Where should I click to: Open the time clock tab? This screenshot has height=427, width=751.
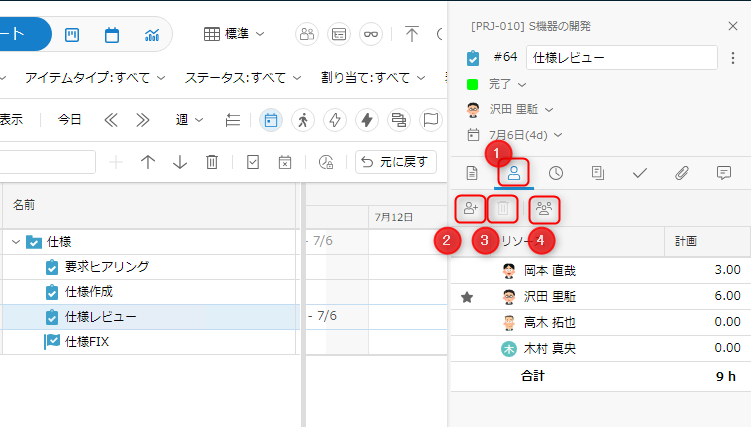pyautogui.click(x=556, y=173)
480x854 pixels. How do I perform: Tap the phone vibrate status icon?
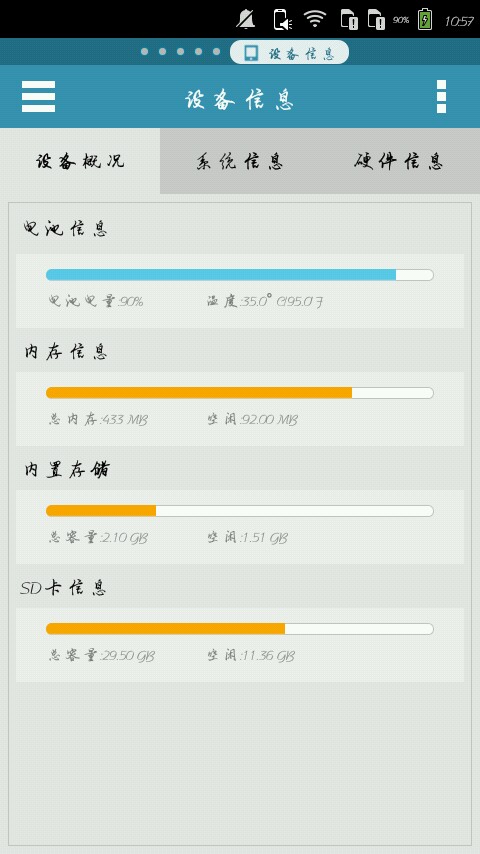282,20

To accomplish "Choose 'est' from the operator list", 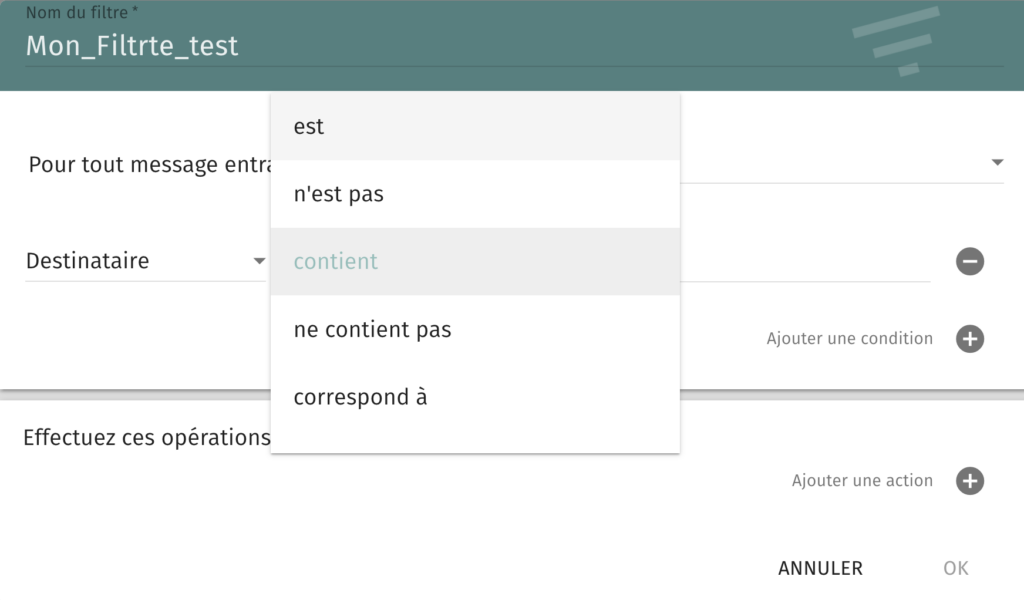I will [475, 127].
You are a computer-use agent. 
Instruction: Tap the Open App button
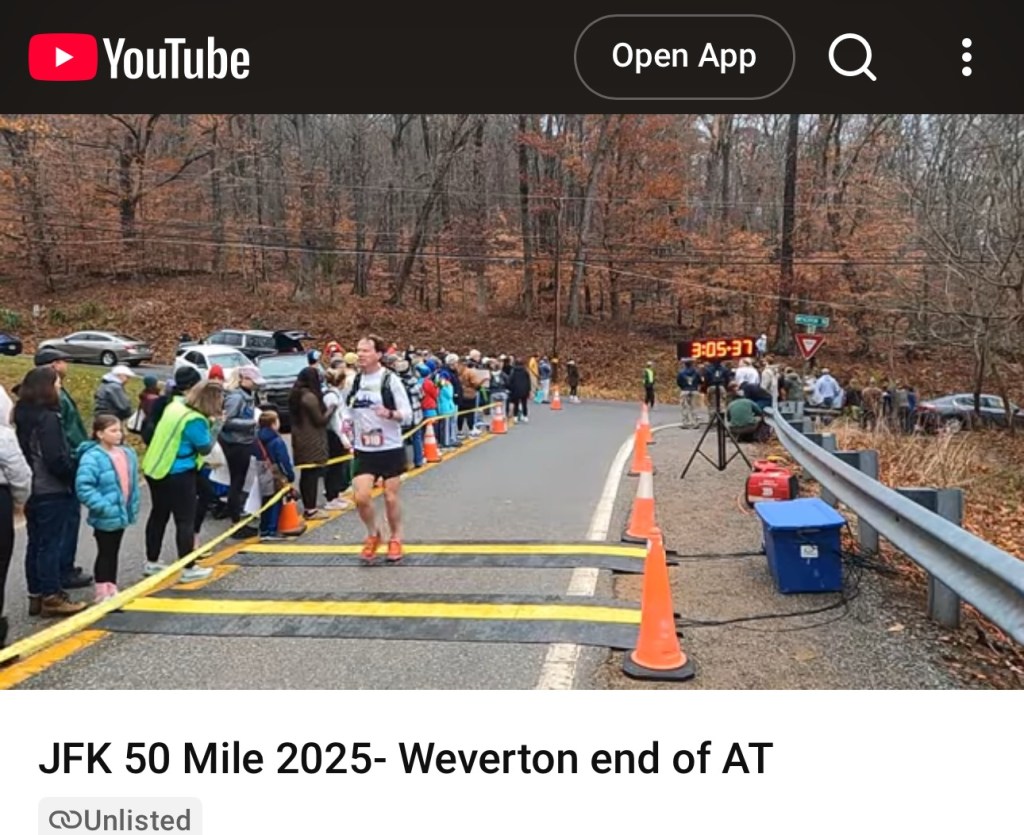pyautogui.click(x=684, y=57)
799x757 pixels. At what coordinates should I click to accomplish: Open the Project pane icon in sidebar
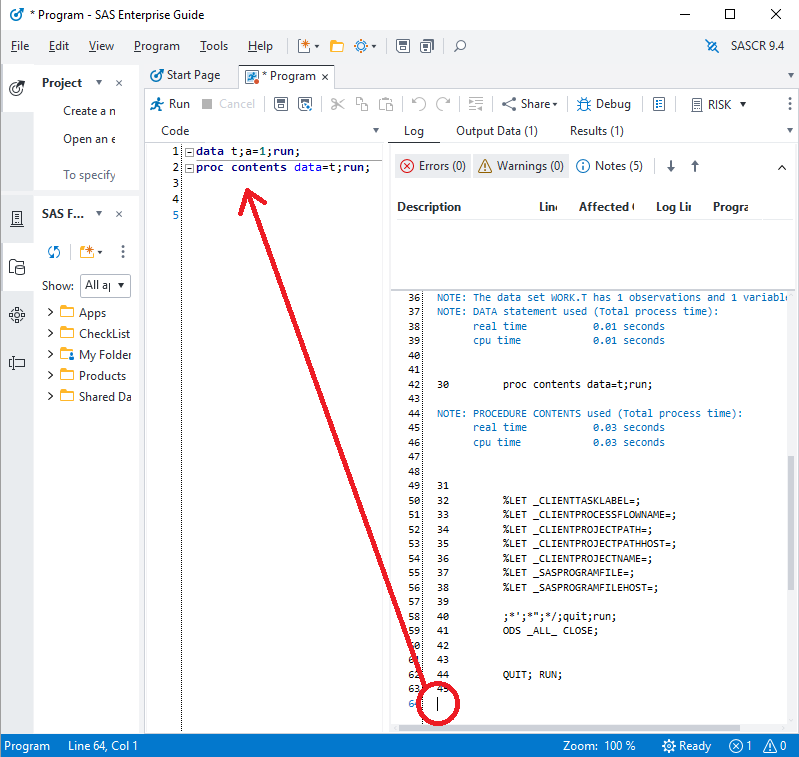[x=17, y=88]
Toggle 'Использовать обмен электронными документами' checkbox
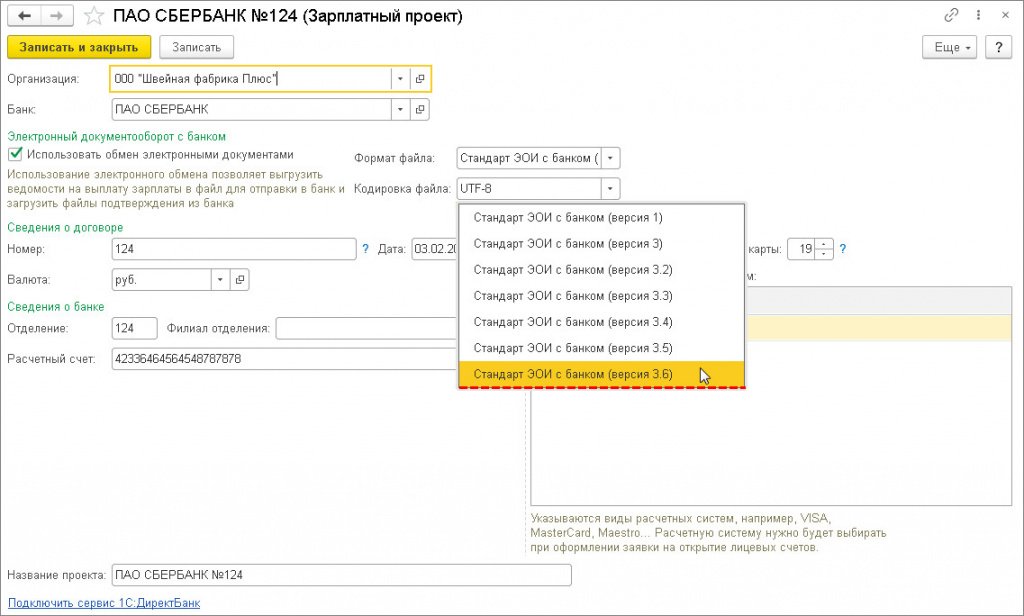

+---+

> **Direction**: Please repeat the listing from the line with "799x757 pixels. At" through its end, swapping "pane" for "panel" and keeping everything else unchanged. Leave out the pictures.

> **Output for this task**:
799x757 pixels. At what coordinates should I click to accomplish: Open the Project panel icon in sidebar
[x=17, y=88]
Toggle 'Использовать обмен электронными документами' checkbox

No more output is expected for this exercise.